- Senescent cells are covered in molecules called NKG2Ds.
- Aged mice and monkeys treated with engineered immune cells that target and eliminate cells covered in NKG2Ds have fewer senescent cells.
- Treating aged mice with these engineered immune cells results in improvements in the characteristics of aging, including physical performance.
Researchers at Sichuan University and the Chinese Academy of Sciences came up with a way to find and kill cells that are known to cause aging and diseases linked to aging. The scientists describe how they made an immune cell that targets a specific protein called Natural Killer Group 2 Member D (NKG2D) on the surface of cells that have become senescent—a state where cells have stopped growing and dividing that is linked to aging and disease. These engineered immune cells that target NKG2D killed senescent cells in old mice and non-human primates. Also, older mice administered with the engineered immune cells did better in physical tests after treatment. These results support the idea that these engineered immune cells that target NKG2D could be used to treat medical conditions linked to aging.
Hunting Down Senescent Aging Cells
Senescence is a natural process that happens in cells. It helps wounds heal, stops tumors from growing, and might even help embryos grow. But the abnormal buildup of senescent cells in tissues exacerbates the progression of age-related diseases. To fix this problem, scientists have employed compounds called senolytics that go after senescent cells. It has been shown that these anti-aging drugs can make mice live longer and rejuvenate their tissues. That being said, due to the different kinds of senescent cells,more senolytics still need to be made.
NKG2D molecules are made in large numbers on the outside of cancer cells but not on the outside of normal cells. Cancer cells that have NKG2D molecules on them are hidden from the body’s immune systems, which look for and kill cells. In clinical trials, engineered immune cells that target NKG2D molecules, which go by the name NKG2D-CAR T, have been used on people with different types of cancer, and they have been safe and well tolerated.
Engineered Immune Cells Eliminate Senescent Cells in Aging Animals
Co-lead authors Dong Yang and Bin Sun showed in a study published in Science Translational Medicine that NKG2D molecules are also found on senescent cells. They used NKG2D-CAR T cells to find and kill senescent human cells on lab dishes that made NKG2D molecules.
Next, Yang and Sun tested what they had learned on animals. They tested how well NKG2D-CAR T cells could find and kill senescent cells in two kinds of old mice: mice that got old on their own and mice that got old faster because they were given a drug that makes cells age faster. The NKG2D-CAR T cells were able to find and kill senescent cells in the heart, lungs, liver, kidneys, muscle, and fat of both types of mice.
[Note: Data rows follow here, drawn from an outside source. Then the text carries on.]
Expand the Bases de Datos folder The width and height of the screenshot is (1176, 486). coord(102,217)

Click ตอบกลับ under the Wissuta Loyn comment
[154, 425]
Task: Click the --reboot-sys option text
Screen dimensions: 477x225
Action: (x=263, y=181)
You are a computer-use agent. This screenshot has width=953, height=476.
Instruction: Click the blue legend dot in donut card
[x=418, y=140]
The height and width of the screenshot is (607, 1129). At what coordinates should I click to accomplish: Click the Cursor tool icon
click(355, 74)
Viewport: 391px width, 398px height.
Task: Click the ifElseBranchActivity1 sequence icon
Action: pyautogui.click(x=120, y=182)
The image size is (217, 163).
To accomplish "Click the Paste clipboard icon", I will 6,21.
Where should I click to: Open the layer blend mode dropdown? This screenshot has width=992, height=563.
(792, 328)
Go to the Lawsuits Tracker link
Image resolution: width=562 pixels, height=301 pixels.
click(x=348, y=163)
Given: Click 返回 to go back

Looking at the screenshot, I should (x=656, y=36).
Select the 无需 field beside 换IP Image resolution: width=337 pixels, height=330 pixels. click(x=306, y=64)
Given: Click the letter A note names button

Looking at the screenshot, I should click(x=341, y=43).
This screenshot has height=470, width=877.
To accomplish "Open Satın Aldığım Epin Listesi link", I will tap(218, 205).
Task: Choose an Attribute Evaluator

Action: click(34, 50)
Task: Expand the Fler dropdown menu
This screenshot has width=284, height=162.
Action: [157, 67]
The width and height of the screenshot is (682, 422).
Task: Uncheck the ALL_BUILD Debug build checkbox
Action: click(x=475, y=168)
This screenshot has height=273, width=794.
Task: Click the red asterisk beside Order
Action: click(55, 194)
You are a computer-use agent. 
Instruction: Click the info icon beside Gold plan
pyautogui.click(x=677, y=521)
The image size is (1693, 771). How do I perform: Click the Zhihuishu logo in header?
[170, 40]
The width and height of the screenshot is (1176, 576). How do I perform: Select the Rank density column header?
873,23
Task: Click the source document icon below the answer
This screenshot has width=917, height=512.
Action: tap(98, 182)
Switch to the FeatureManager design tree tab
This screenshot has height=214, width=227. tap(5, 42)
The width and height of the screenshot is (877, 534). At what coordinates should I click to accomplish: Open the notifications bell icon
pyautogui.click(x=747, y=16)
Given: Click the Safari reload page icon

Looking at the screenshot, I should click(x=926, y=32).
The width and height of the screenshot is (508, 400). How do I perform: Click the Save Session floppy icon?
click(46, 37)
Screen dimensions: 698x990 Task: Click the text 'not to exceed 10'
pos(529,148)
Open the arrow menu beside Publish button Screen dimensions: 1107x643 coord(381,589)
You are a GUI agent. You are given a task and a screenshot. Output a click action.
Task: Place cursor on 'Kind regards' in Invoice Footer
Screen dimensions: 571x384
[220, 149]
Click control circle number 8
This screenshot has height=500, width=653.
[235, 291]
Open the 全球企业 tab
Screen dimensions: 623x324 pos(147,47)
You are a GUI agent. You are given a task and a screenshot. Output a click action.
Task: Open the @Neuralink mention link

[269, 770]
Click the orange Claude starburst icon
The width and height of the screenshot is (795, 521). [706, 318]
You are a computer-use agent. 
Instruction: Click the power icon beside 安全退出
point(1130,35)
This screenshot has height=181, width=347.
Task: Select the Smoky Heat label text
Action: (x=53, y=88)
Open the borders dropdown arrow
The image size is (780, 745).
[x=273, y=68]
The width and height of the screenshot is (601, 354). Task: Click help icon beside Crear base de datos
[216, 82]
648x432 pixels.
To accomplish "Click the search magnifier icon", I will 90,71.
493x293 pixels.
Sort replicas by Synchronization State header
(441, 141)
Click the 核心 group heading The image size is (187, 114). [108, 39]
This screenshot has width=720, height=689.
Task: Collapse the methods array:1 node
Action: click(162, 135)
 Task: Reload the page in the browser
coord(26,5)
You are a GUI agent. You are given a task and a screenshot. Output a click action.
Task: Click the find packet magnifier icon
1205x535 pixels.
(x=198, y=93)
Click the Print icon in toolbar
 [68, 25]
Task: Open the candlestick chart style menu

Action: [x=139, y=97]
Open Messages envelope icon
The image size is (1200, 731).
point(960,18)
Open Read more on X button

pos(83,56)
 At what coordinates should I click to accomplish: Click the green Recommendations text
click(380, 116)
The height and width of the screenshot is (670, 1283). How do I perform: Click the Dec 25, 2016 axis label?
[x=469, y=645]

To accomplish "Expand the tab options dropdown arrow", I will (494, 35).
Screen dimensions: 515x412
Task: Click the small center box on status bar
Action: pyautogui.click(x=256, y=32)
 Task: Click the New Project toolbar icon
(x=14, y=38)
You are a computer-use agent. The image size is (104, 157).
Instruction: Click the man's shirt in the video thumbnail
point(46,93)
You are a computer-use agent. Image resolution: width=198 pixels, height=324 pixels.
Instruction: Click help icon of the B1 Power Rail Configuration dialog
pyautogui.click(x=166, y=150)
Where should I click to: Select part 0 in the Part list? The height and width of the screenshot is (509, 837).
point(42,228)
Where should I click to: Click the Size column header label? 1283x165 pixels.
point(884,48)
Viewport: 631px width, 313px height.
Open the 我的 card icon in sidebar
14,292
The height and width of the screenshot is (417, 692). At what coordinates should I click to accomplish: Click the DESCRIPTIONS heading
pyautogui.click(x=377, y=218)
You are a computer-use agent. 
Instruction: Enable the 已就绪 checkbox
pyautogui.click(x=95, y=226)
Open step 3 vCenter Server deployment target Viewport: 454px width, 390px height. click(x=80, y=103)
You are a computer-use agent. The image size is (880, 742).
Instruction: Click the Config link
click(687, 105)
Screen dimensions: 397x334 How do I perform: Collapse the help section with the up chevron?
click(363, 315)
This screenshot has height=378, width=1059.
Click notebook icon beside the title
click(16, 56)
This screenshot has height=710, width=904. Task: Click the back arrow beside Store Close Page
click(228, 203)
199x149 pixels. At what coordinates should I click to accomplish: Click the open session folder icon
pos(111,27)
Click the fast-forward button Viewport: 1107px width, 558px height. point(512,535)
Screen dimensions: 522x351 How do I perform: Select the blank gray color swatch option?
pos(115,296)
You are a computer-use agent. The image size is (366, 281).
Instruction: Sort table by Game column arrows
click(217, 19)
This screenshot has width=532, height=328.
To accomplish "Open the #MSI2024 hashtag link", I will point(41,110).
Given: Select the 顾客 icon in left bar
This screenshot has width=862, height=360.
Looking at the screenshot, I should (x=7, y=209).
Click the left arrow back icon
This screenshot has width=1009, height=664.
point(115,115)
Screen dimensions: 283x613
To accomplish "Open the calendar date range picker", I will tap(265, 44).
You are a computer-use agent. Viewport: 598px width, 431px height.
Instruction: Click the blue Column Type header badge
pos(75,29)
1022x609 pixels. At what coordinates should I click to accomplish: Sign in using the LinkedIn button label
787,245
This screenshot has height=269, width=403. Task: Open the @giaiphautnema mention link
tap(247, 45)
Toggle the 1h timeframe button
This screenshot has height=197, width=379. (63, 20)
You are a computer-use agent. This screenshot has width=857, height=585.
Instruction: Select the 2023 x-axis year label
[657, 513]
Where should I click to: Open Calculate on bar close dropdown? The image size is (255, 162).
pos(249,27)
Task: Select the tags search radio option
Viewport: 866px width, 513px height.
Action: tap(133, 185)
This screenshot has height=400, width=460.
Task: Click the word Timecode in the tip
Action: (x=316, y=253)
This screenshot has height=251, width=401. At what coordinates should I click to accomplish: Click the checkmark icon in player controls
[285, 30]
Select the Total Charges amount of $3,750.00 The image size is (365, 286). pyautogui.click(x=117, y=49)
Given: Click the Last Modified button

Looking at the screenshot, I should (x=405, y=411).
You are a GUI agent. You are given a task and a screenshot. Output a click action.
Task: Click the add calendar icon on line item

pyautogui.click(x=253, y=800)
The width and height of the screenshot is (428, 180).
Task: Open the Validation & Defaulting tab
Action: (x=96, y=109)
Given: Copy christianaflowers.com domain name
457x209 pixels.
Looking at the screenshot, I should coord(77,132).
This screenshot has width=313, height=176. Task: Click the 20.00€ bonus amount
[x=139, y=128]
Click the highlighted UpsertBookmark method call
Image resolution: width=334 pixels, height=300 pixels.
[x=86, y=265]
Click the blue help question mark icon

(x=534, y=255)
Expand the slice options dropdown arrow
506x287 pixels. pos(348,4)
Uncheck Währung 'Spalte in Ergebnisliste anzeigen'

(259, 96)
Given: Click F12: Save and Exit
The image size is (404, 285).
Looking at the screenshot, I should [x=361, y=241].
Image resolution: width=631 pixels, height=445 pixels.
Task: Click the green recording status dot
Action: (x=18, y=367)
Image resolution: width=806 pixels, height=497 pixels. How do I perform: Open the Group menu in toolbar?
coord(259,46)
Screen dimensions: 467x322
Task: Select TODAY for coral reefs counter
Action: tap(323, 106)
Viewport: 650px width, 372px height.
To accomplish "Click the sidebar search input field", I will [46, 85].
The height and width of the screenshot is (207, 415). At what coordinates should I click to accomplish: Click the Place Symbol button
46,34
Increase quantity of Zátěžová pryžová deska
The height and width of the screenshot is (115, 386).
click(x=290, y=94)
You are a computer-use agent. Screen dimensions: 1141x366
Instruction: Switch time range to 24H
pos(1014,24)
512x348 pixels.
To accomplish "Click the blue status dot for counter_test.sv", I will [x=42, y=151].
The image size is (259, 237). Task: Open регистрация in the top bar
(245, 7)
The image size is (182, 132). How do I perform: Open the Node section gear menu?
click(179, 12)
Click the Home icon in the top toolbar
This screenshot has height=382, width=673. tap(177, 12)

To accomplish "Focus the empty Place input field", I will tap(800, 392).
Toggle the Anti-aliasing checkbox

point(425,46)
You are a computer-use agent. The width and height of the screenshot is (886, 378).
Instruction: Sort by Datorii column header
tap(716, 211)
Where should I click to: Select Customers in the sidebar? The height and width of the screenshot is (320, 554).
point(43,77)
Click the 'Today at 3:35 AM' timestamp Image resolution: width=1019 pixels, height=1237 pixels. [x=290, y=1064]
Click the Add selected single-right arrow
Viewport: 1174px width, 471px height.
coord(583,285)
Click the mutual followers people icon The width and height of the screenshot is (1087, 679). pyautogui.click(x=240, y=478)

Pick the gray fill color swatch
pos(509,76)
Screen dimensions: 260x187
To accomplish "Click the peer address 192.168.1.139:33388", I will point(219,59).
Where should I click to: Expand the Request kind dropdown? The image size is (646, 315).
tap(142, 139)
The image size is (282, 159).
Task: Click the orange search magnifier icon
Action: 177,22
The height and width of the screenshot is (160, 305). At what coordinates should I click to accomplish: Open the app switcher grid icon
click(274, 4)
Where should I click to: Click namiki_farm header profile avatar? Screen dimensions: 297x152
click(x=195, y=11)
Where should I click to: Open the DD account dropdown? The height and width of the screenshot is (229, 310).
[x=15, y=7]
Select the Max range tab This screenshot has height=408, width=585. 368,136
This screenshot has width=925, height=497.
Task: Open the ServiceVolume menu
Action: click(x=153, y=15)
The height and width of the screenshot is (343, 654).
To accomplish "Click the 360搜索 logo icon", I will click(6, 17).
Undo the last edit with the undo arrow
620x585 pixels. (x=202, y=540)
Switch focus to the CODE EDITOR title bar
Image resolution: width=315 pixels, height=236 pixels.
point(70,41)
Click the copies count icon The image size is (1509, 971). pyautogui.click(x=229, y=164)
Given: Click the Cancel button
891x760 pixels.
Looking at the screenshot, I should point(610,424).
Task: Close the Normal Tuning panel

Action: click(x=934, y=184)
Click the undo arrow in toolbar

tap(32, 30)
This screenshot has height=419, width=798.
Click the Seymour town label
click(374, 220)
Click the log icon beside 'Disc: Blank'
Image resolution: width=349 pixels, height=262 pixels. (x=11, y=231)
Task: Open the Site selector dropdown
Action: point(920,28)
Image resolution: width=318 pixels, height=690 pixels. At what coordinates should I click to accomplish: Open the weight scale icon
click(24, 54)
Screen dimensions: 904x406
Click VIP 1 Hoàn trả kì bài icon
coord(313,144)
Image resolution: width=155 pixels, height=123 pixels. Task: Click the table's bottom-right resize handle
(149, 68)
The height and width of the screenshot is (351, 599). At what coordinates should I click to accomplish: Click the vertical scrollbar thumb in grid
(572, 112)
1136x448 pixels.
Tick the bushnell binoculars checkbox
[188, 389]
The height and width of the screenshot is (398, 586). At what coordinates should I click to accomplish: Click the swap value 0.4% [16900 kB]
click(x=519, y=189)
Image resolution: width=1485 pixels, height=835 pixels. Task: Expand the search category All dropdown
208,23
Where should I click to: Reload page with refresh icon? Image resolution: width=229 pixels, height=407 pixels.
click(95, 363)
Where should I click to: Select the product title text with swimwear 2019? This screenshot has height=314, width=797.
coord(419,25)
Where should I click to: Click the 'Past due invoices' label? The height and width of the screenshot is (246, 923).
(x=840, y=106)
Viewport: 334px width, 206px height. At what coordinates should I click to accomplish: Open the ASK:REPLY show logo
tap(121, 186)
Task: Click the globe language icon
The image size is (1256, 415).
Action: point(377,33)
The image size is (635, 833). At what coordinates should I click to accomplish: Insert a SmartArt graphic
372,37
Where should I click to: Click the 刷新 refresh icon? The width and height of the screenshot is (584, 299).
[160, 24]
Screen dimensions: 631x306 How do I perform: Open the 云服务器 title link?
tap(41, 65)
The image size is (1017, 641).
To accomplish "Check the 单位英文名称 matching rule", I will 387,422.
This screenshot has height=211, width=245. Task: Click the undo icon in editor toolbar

Then, the researchers looked to see if NKG2D-CAR T cells helped older mice show less signs of aging. For example, they looked at bone density and fat levels, both of which have been shown to fall with age. Bone density and fat levels were much higher in old mice treated with NKG2D-CAR T cells than in old mice that were not treated. However, these levels never reached those of young mice. Analysis of the mice’s blood showed that after they were given NKG2D-CAR T cells, the levels of molecules that show how healthy different tissues are, like the liver, kidneys, and heart, increased. These results show that NKG2D-CAR T cells helped with several characteristics tied to aging.
When both old mice were given NKG2D-CAR T cells, there were signs that their physical performance was better. For example, when mice were given NKG2D-CAR T cells, their maximum treadmill endurance, grip strength, and walking speed all got much better. Based on these results, it looks like NKG2D-CAR T cells could be used to treat diseases that come with getting older.
Yang and Sun finally moved these tests to non-human primates, which are the closest thing we have to a human model of aging. When they took T cells from old monkeys and changed them so that they could target and kill NKG2D-covered cells, they found that this method could be used to get rid of senescent cells in old non-human primates without causing any harm. These results pave the way for experiments with NKG2D-CAR T cells to be used to treat human diseases linked to aging-induced senescence.
Using Engineered Immune Cells to Combat Human Aging
Even though clinical trials for cancer showed that NKG2D-CAR T cells were safe, more research is needed to fully understand how safe these cells are and if they could be harmful to older adults.
There is research showing that there are situations in which cells that produce NKG2D are helpful in immune responses. Studies have shown that inflammation as well as certain bacterial and viral infections can trigger cells that are important in the immune response to make NKG2D. Because of this, it could be risky using NKG2D-CAR T cells in older patients or patients with infectious and inflammatory diseases.
Also, because the effects of CAR T cell therapy do not last long, patients may need to get the treatment more than once. Patients who were treated with CAR T cells have had their cancer go away for ten years, according to encouraging data. This finding is a good sign that the therapy might work in the long term.